Un equipo de la Estación Biológica de Doñana (EBD-CSIC) ha realizado un estudio que revela el sorprendente alcance de los gatos domésticos en los entornos naturales de la Península Ibérica. Publicada en la revista Ecological Solutions and Evidence, esta investigación se convierte en el primer análisis sistemático que examina cómo estos felinos pueden desplazarse hasta más de dos kilómetros de sus hogares. Este hallazgo trae consigo preocupaciones sobre el impacto que podrían tener sobre la fauna silvestre, especialmente en áreas que albergan especies en peligro de conservación como el gato montés. Los datos fueron obtenidos mediante un monitoreo GPS de 64 gatos de diferentes edades y sexos, tanto domésticos como callejeros, mostrando una amplia variabilidad en sus patrones de movimiento.
En promedio, el estudio encontró que los gatos permanecen a unos 88 metros de su vivienda durante la mayor parte del tiempo, siendo el 42% de ellos observados a menos de 50 metros. Sin embargo, algunos de estos felinos, especialmente los más jóvenes y aquellos que viven en entornos naturales, lograron explorar distancias superiores a un kilómetro, y en algunos casos hasta más de dos kilómetros. Esto resalta cómo factores como la edad, el hábitat y la época del año influyen en el tamaño de sus áreas de actividad. Este comportamiento plantea serias implicaciones para la fauna nativa, que ya se ha comenzado a notar en espacios protegidos donde la interacción entre gatos domésticos y gatos monteses se ha vuelto frecuente.
El investigador Francisco Palomares, miembro del EBD-CSIC, ha enfatizado la importancia de estos desplazamientos y su potencial impacto en la fauna silvestre. En áreas como el Parque Nacional de Sierra Nevada y Montañana Palentina, se han reportado encuentros directos entre gatos domésticos y sus salvajes contrapartes. Esta cercanía no solo puede llevar a la competencia por alimento, sino que el riesgo de hibridación representa una amenaza directa a la conservación de las especies nativas. Por lo tanto, se hacen necesarias medidas preventivas para controlar la liberación de estos gatos en la naturaleza.
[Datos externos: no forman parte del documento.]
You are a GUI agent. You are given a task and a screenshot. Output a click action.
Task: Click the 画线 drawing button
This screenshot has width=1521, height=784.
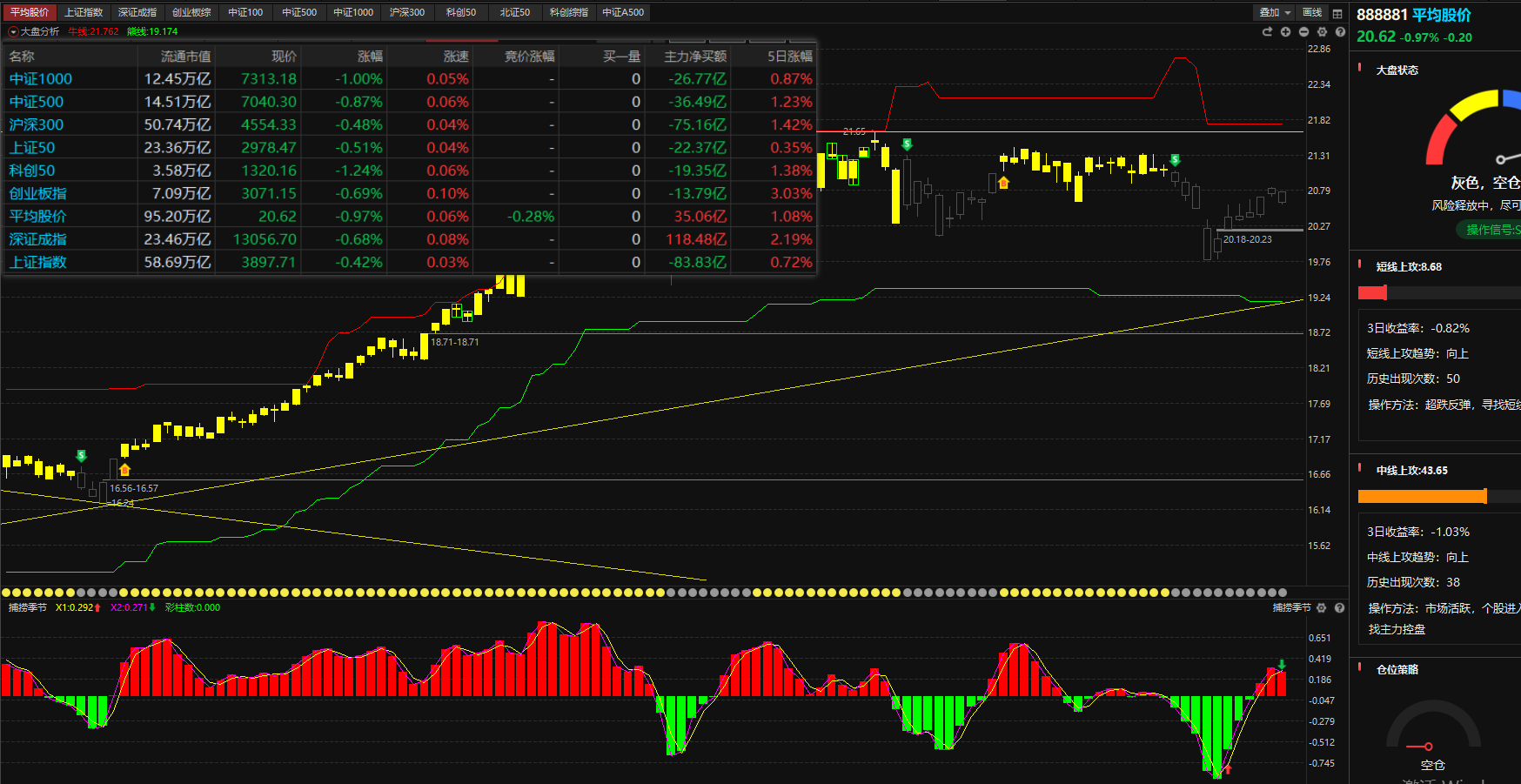tap(1312, 12)
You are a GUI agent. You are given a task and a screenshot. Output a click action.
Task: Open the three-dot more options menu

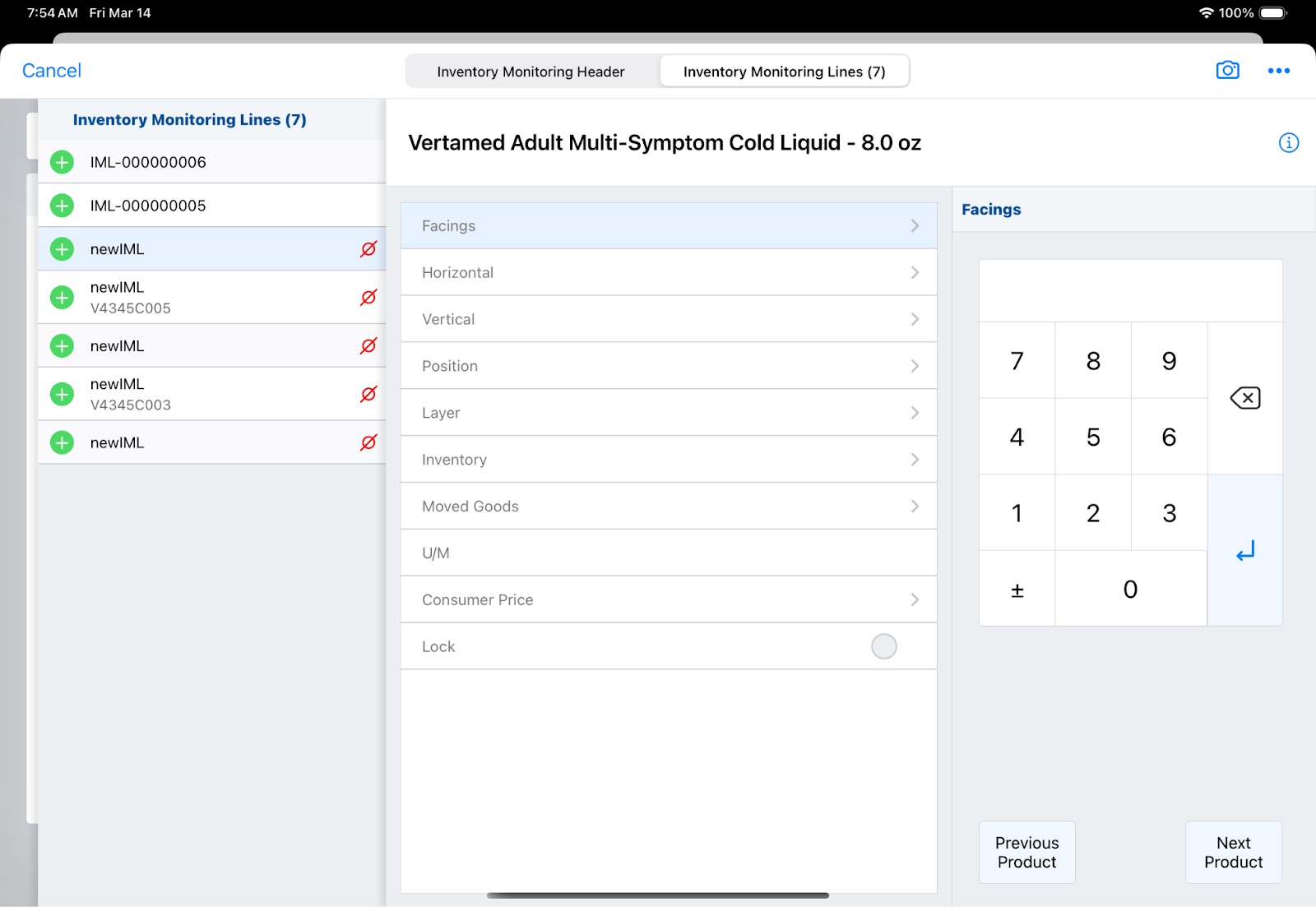(1278, 71)
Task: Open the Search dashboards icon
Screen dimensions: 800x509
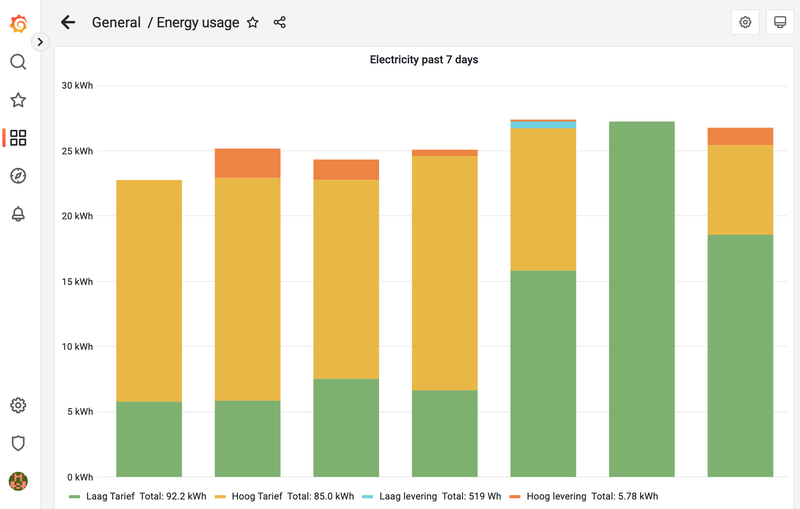Action: click(x=18, y=62)
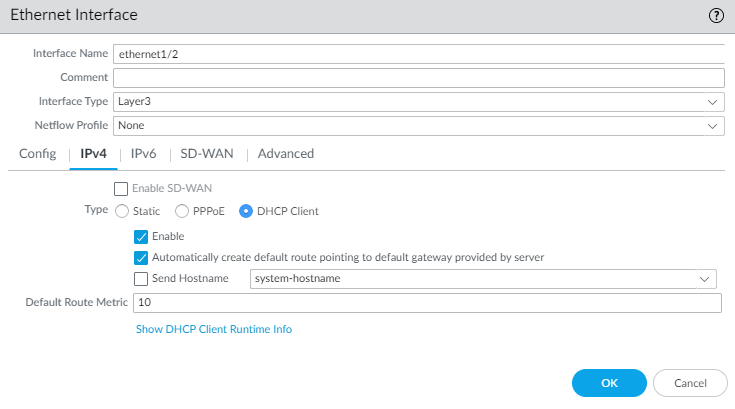Uncheck the Enable DHCP client checkbox
Screen dimensions: 735x409
tap(141, 236)
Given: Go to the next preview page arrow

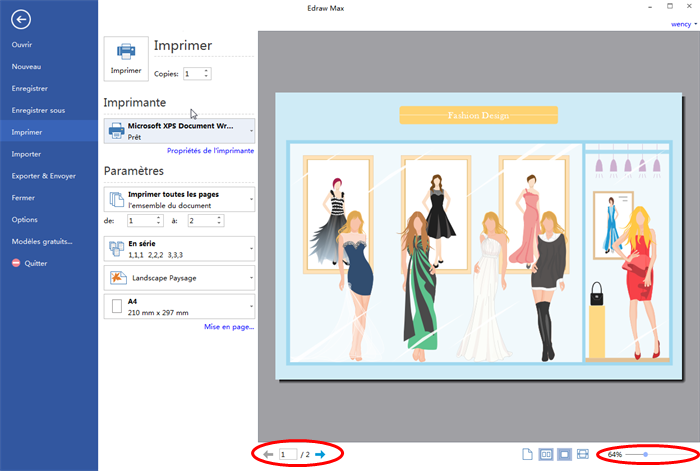Looking at the screenshot, I should point(320,455).
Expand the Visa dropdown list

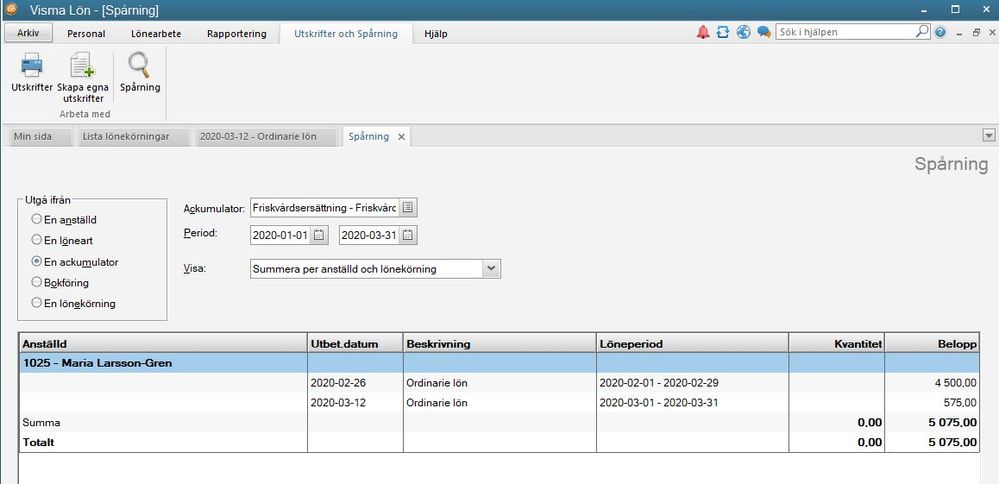pos(490,268)
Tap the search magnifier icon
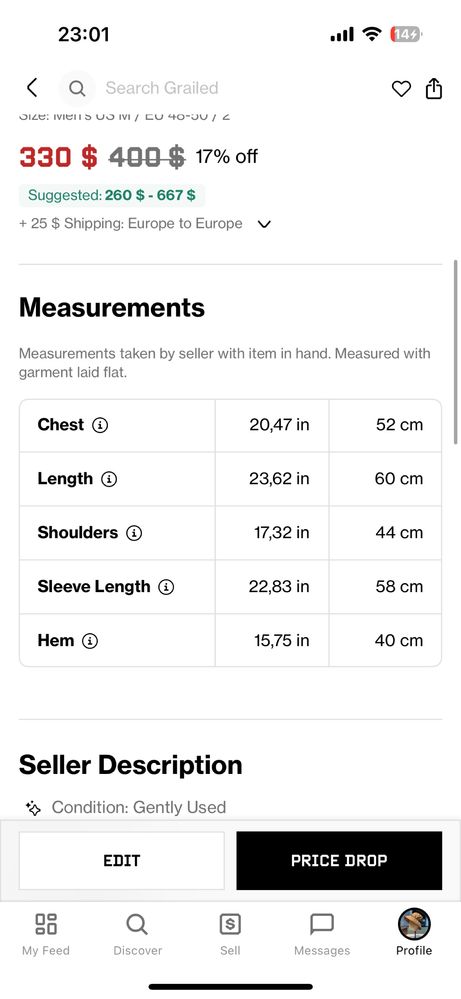 pos(77,88)
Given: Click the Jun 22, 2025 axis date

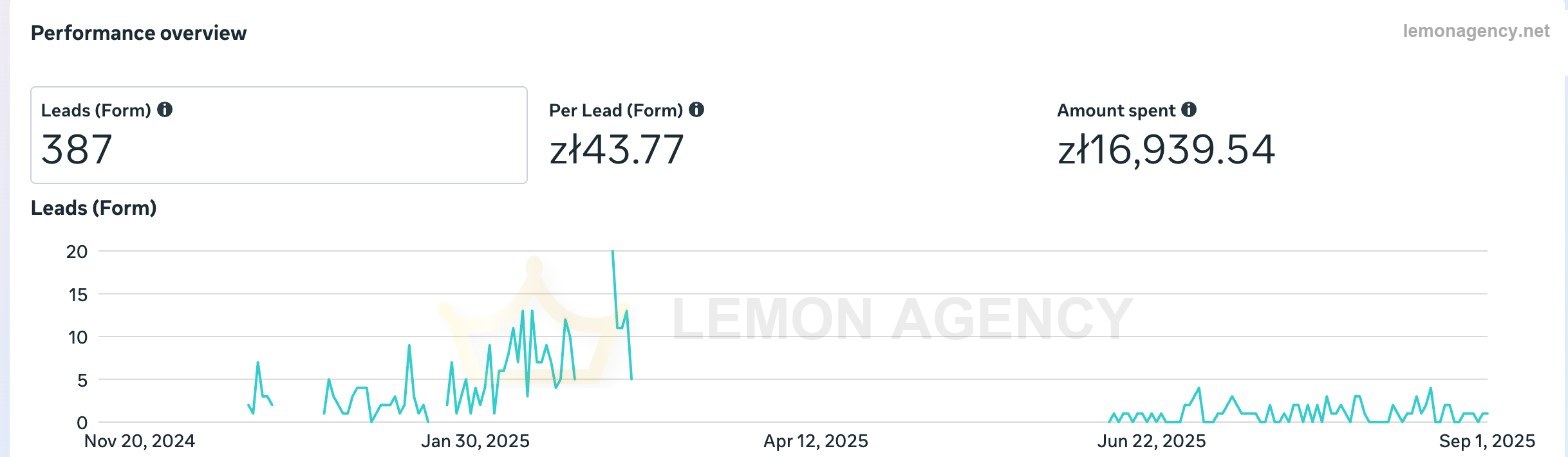Looking at the screenshot, I should (x=1152, y=441).
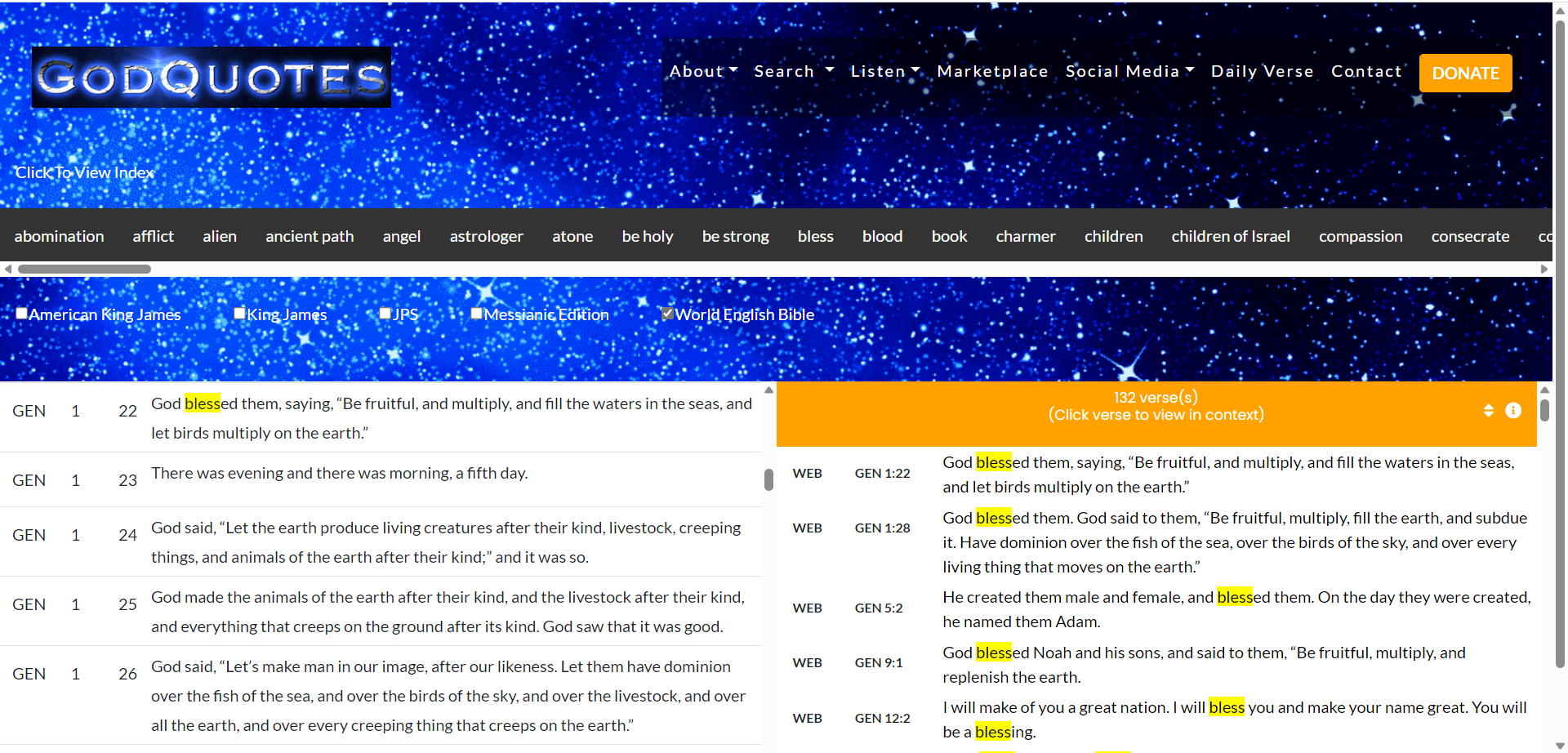
Task: Check the King James version box
Action: [x=240, y=314]
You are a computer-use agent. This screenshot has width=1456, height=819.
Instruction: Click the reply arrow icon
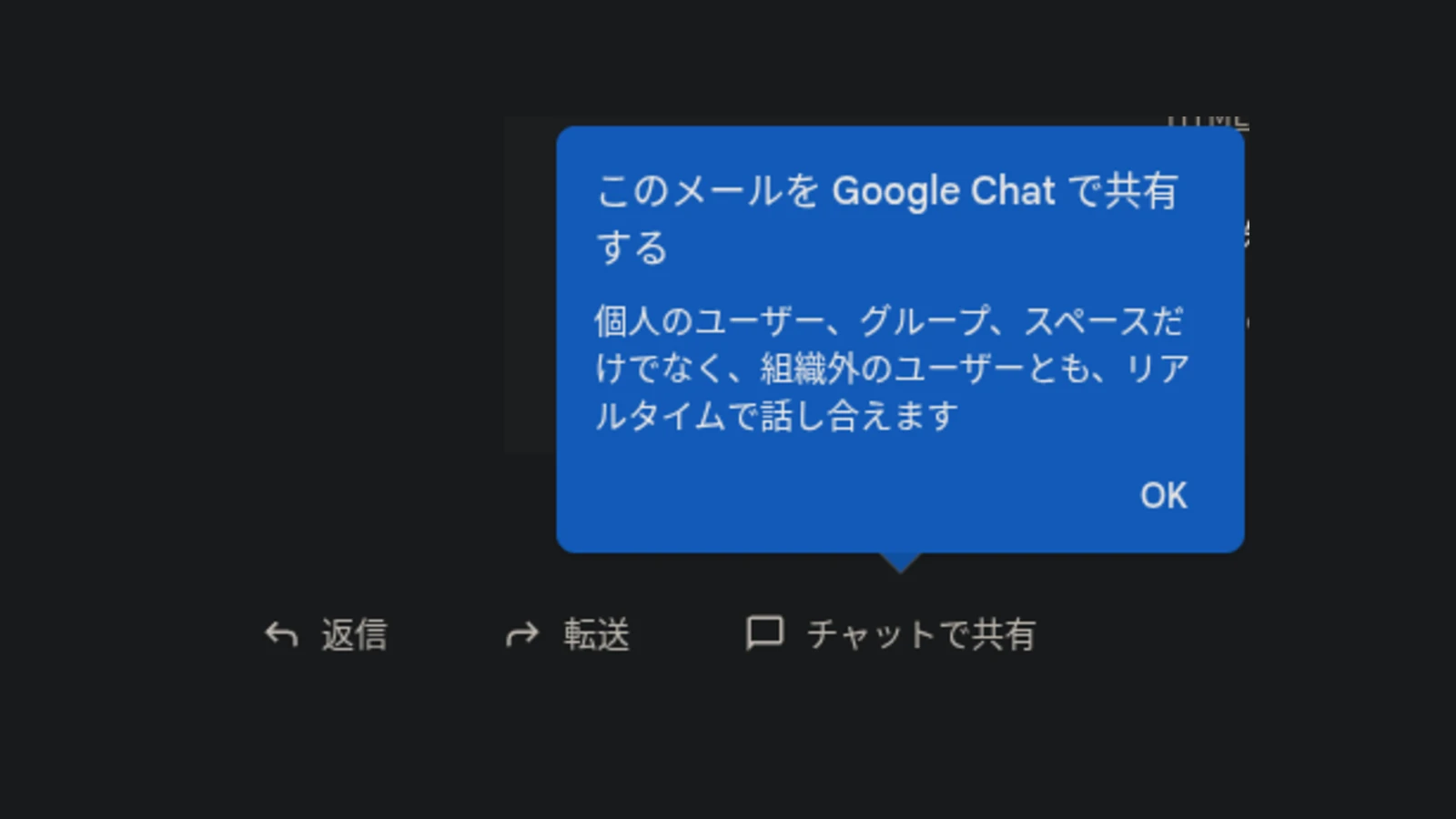click(281, 634)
Para mitigar las consecuencias ecológicas, el equipo de investigación propone una serie de acciones que incluyen la promoción de la tenencia responsable de mascotas. Se sugiere que los dueños mantengan a sus gatos dentro de casa y supervisen el tiempo que pasan al aire libre. A nivel normativo, se podrían establecer zonas de exclusión alrededor de áreas sensibles y restringir la alimentación de gatos en el exterior en estos espacios. Asimismo, programas de esterilización y regulaciones sobre la libre deambulación de mascotas podrían ser efectivos para reducir la presión sobre la fauna local.
Finalmente, Palomares señala que priorizar estas acciones en áreas de alto valor ecológico y durante períodos críticos para la fauna es fundamental para mitigar el riesgo que los gatos domésticos representan. Con un enfoque en la educación y la regulación, se podría contribuir significativamente a la conservación de las especies autóctonas, asegurando que los ecosistemas de la Península Ibérica continúen saludables y equilibrados. La comunidad científica y los propietarios de mascotas tienen un papel crucial que desempeñar en la protección del medio ambiente y la biodiversidad que nos rodea.